> **Listed entries**:
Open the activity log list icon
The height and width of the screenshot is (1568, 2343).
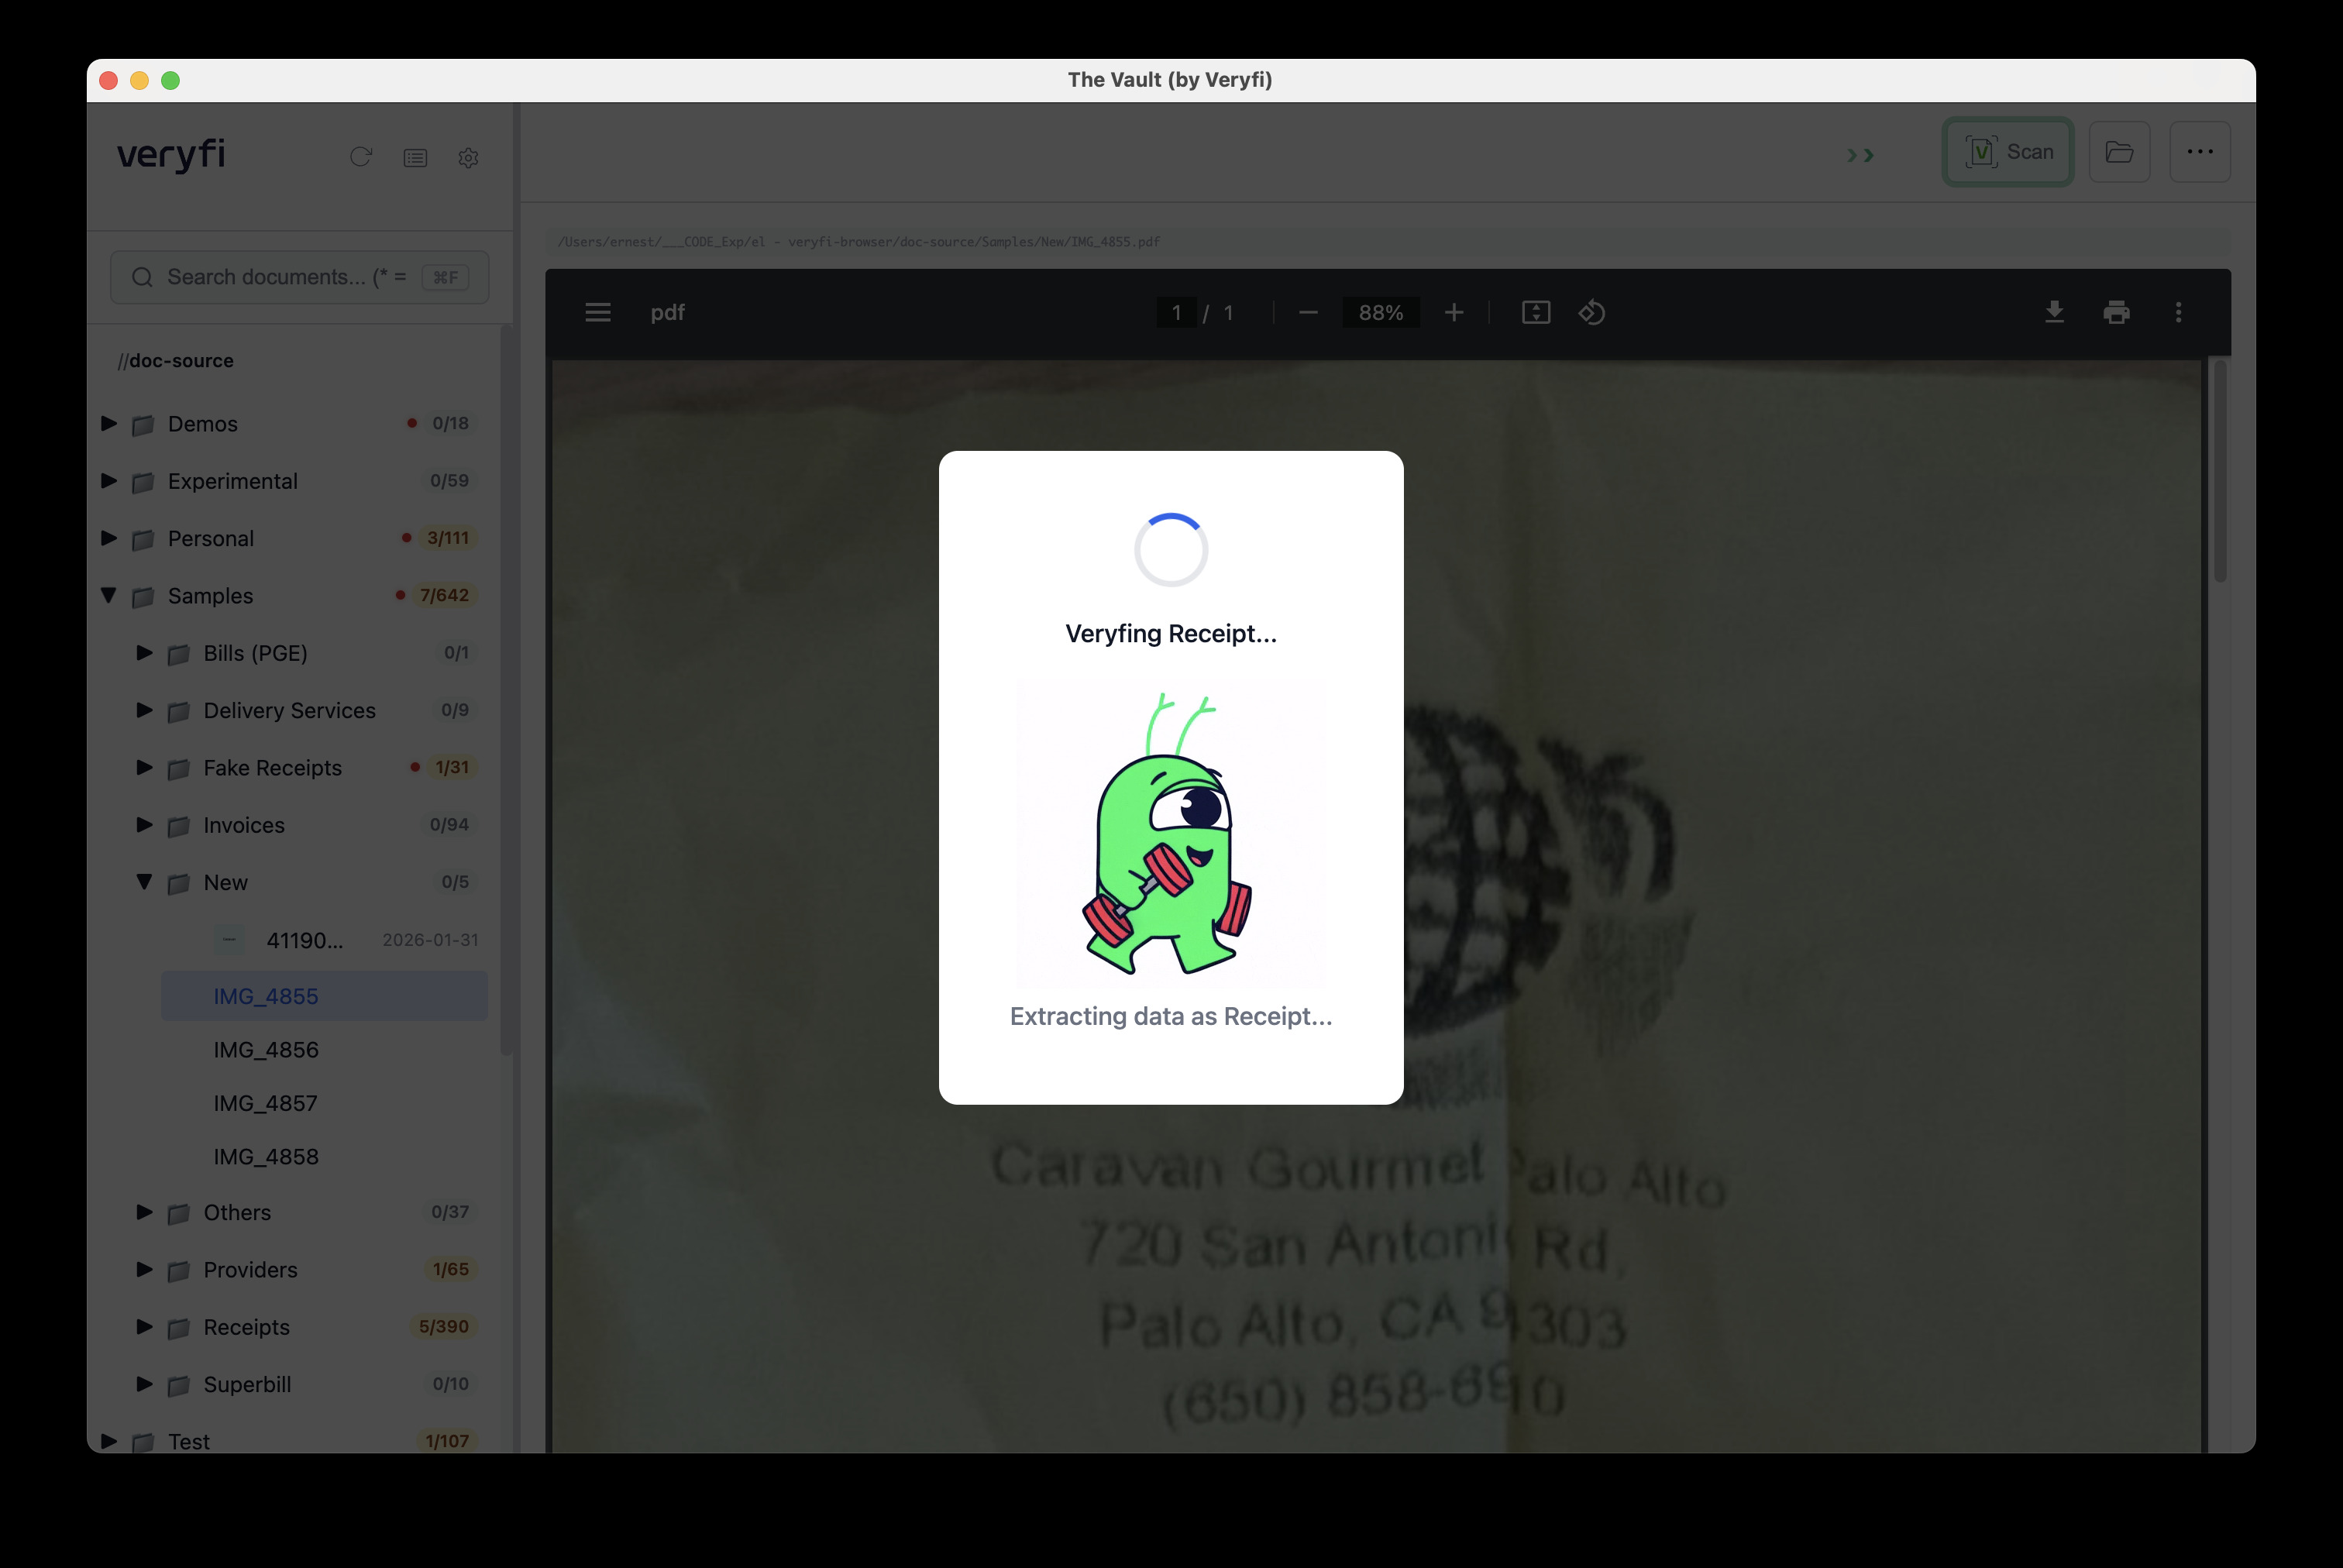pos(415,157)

...

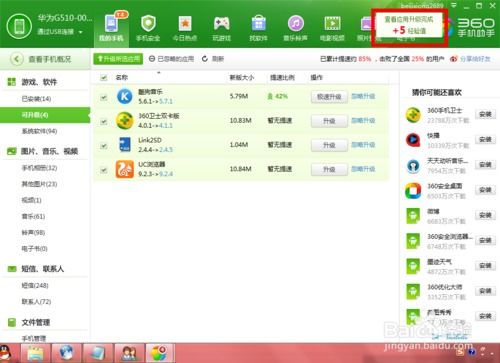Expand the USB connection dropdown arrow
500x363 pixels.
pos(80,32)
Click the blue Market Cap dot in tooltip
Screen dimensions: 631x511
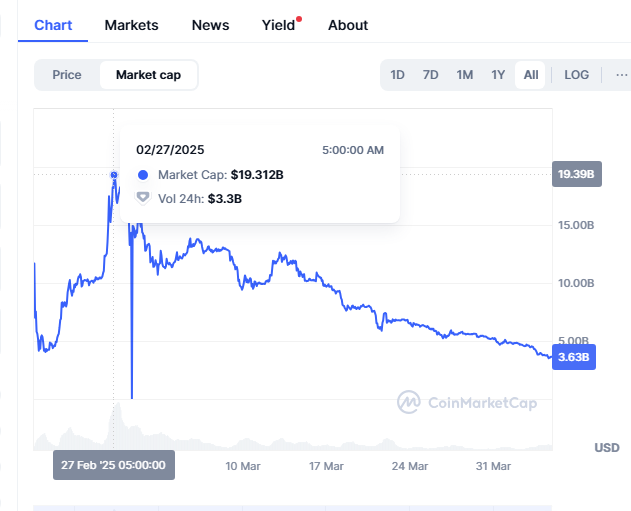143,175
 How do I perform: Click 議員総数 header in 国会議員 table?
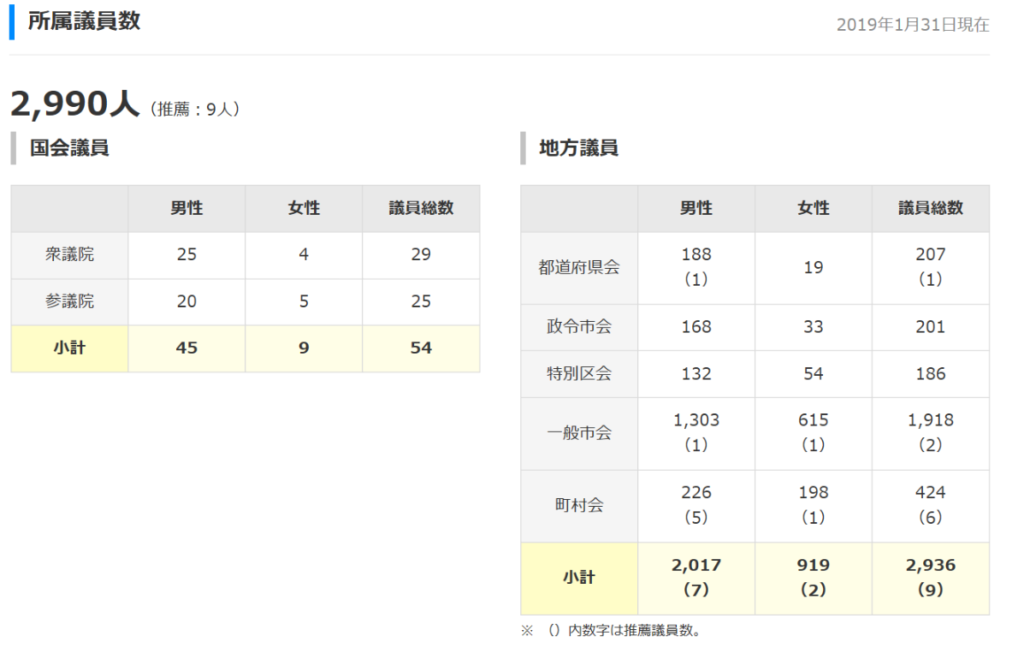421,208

> **The exercise**: Could you put the stretch from the line containing "Open the activity log list icon" through the line containing "pos(415,157)" into a JSON list of strings, with one string per line, no blank lines, and the pictures left out?

> **The solution**:
[
  "Open the activity log list icon",
  "The height and width of the screenshot is (1568, 2343).",
  "pos(415,157)"
]